Interest income from most municipal bonds is exempt from federal income tax. In many cases, it may also be exempt from state and local taxes when the investor lives in the issuing state.

Because of this preferential tax treatment, the stated yield on a municipal bond is often lower than that of taxable bonds. However, the investor’s after tax income may be equal to or higher than that of bonds with higher stated yields.

Comparing Municipal Bonds Corporate Bonds and Treasuries

Municipal Bonds

Municipal bond interest is typically exempt from federal income tax and potentially state and local taxes. For investors in higher tax brackets, this exemption can significantly enhance the effective yield.

Corporate Bonds

Corporate bond interest is fully taxable at the federal and state level. While corporate bonds may offer higher stated yields, a meaningful portion of that income may be lost to taxes.

US Treasuries

Treasury bond interest is subject to federal income tax but is generally exempt from state and local income taxes. This gives Treasuries a tax advantage over corporate bonds for investors in high tax states, though they remain taxable at the federal level.

Why Tax Equivalent Yield Matters

Consider an investor in the thirty seven percent federal tax bracket. A municipal bond yielding three percent has a tax equivalent yield of approximately four point seventy six percent. A corporate bond would need to offer at least that yield to deliver the same after tax income.

This comparison becomes even more important for high income investors and those living in high tax states where combined tax rates are elevated.

When Municipal Bonds May Be Most Effective

Municipal bonds are often most attractive for investors with taxable portfolios and higher marginal tax rates who seek stable income and tax efficiency.
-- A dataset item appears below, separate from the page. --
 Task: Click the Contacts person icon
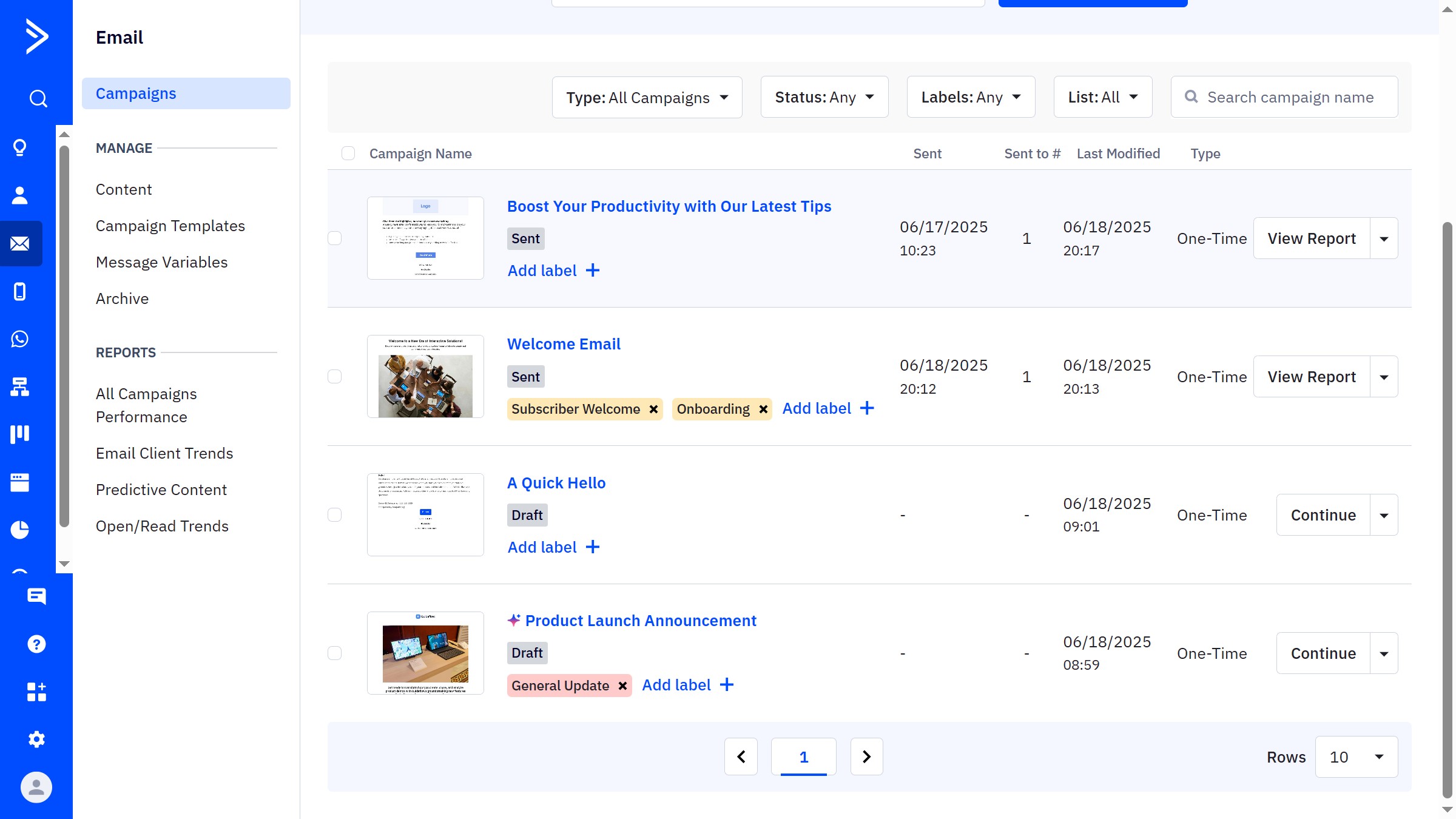pyautogui.click(x=20, y=195)
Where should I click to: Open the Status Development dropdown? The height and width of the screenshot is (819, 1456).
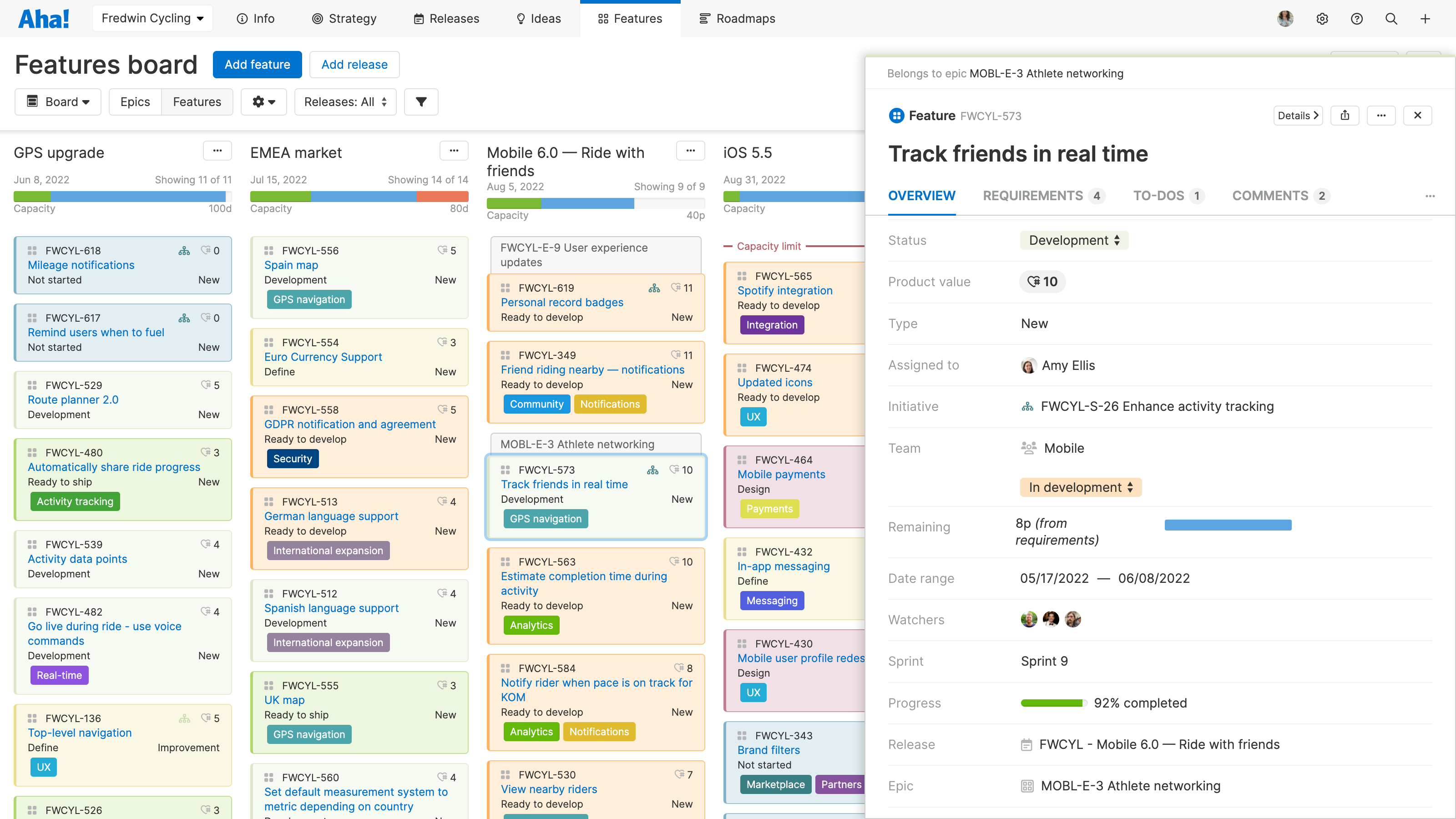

In tax advantaged accounts such as IRAs, where interest is already shielded from current taxes, the tax benefits of municipal bonds are generally unnecessary.

Final Thoughts

Evaluating bonds without considering taxes can lead to misleading conclusions. By using tax equivalent yield, investors can more accurately compare municipal bonds, corporate bonds, and Treasuries based on what they actually keep after taxes.

This framework allows investors to better align their fixed income strategies with their tax situation, income needs, and overall financial plan.